Top of INFORMATION SHOWN

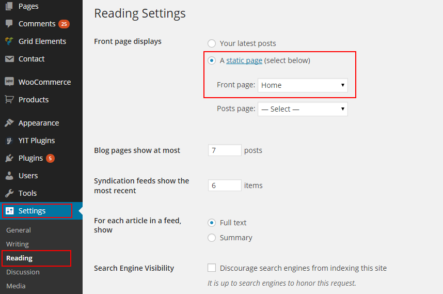Select the Summary radio button

(x=212, y=238)
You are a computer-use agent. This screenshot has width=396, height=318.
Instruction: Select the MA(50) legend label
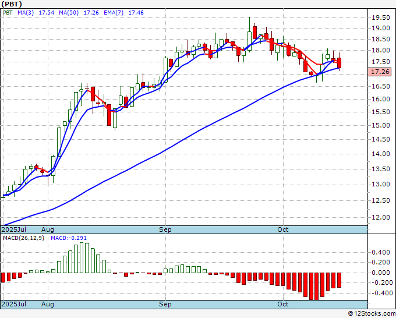coord(69,13)
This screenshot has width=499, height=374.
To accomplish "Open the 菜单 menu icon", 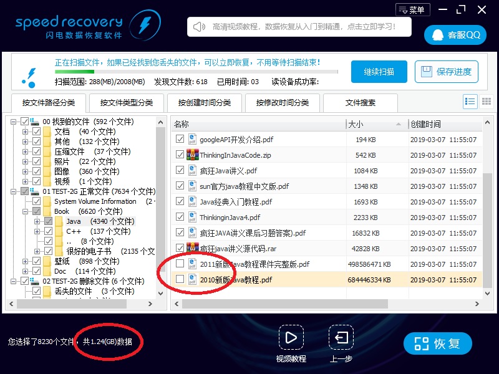I will [x=412, y=10].
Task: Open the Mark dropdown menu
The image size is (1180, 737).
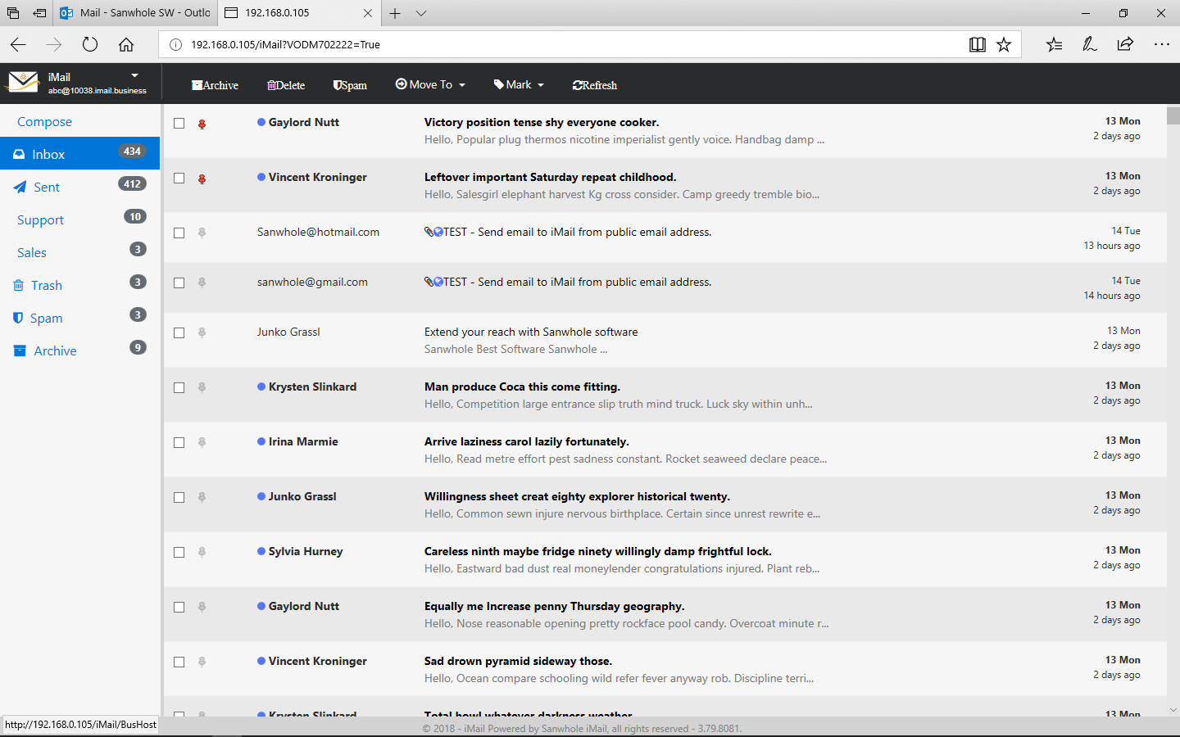Action: (520, 85)
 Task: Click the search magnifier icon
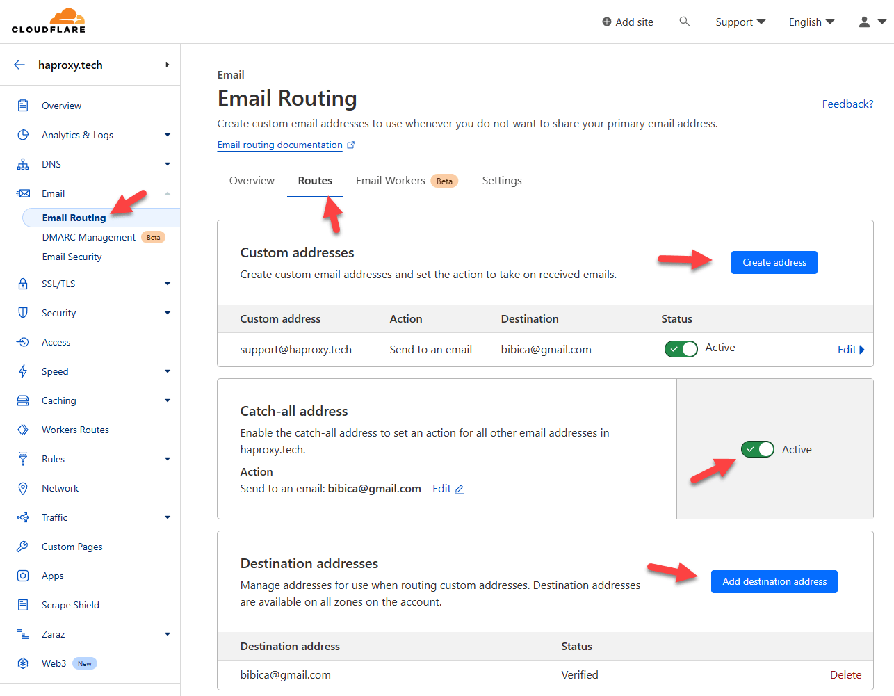click(684, 22)
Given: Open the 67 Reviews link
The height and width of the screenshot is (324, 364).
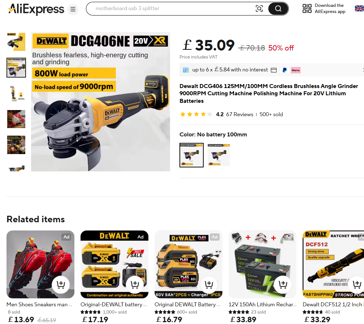Looking at the screenshot, I should 239,114.
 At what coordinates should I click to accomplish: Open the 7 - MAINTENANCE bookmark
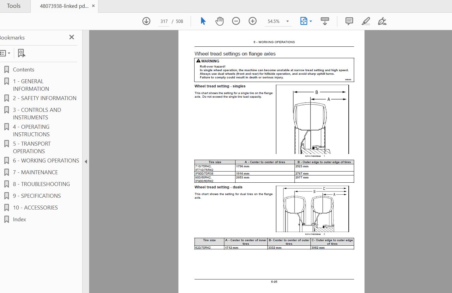point(35,172)
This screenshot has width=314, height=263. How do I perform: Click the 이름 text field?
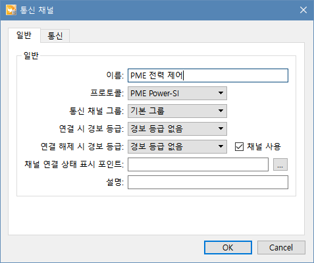tap(208, 76)
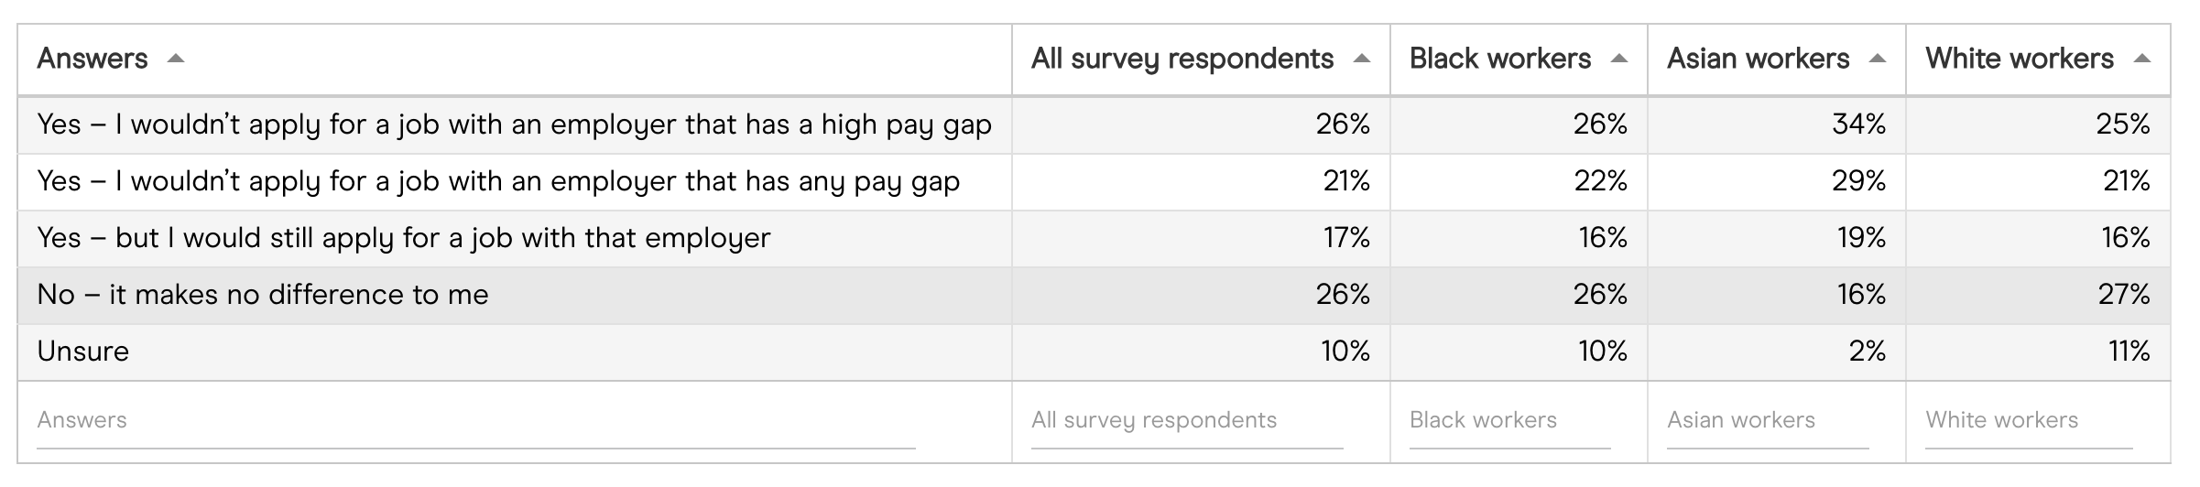Click the 'still apply for a job' row
Viewport: 2200px width, 487px height.
404,238
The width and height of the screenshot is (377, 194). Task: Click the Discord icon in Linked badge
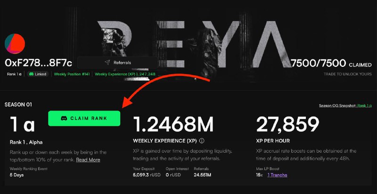pos(31,74)
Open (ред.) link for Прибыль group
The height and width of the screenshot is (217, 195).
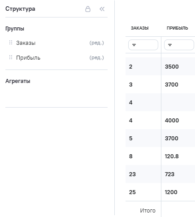[x=96, y=57]
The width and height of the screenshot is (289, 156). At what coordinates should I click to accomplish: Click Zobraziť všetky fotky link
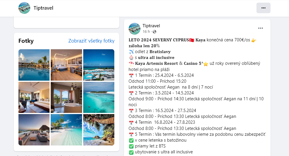click(91, 41)
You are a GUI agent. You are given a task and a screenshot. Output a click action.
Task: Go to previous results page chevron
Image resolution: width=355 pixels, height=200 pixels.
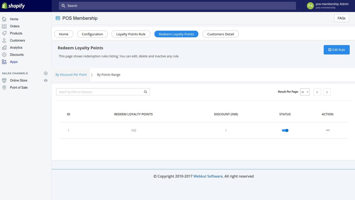317,92

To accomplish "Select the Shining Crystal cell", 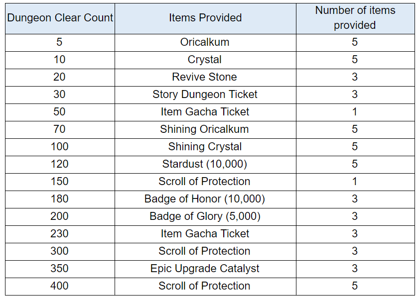I will click(x=205, y=147).
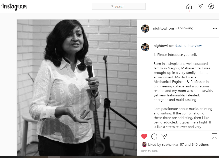Image resolution: width=219 pixels, height=158 pixels.
Task: Open the Instagram home feed icon
Action: click(189, 6)
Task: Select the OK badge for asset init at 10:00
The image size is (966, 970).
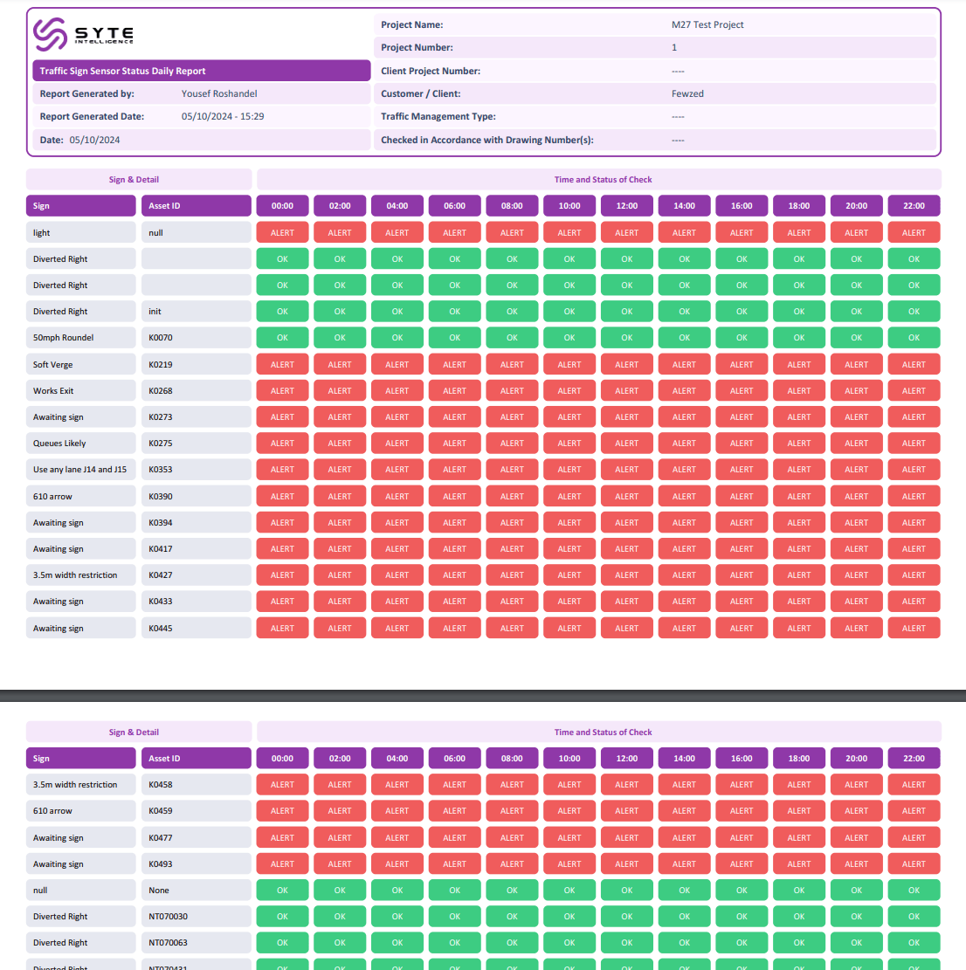Action: pos(569,311)
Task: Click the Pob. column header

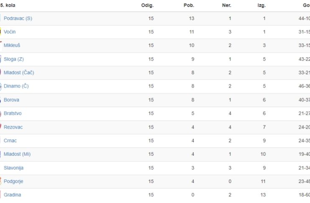Action: 189,5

Bottom of INFORMATION SHOWN

* [TASK OBJECTIVE] Each line in the records above that contains the word "agent" must be copied.

* [TASK RESULT]
You are a computer-use agent. This screenshot has width=396, height=318.
You are a GUI agent. You are given a task and a screenshot. Output a click action.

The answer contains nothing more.